- **To do**: Rewrite the entries below with every "screenshot" changed to "image" and nothing else altered. Leave out the pictures.

☆ ☆ ☆ ☆

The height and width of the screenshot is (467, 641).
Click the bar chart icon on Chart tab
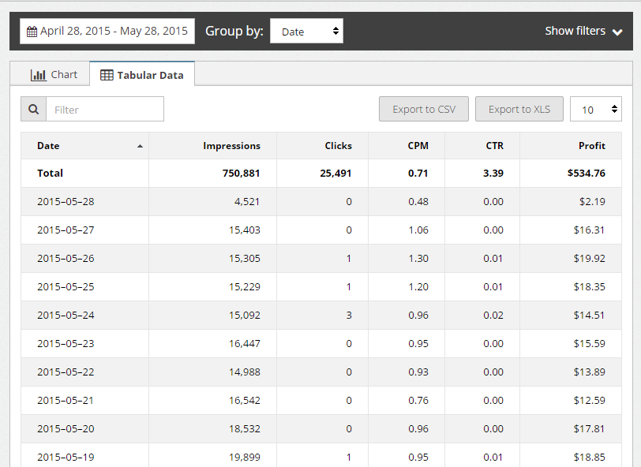click(39, 75)
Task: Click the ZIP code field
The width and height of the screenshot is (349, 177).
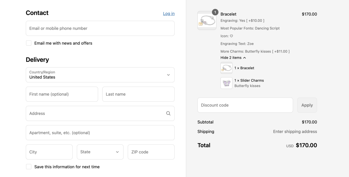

☆ ☆ ☆ ☆

- **Finished exercise**:
The height and width of the image is (467, 641).
Click the bar chart icon on Chart tab
click(39, 75)
Task: Click the ZIP code field
The width and height of the image is (349, 177).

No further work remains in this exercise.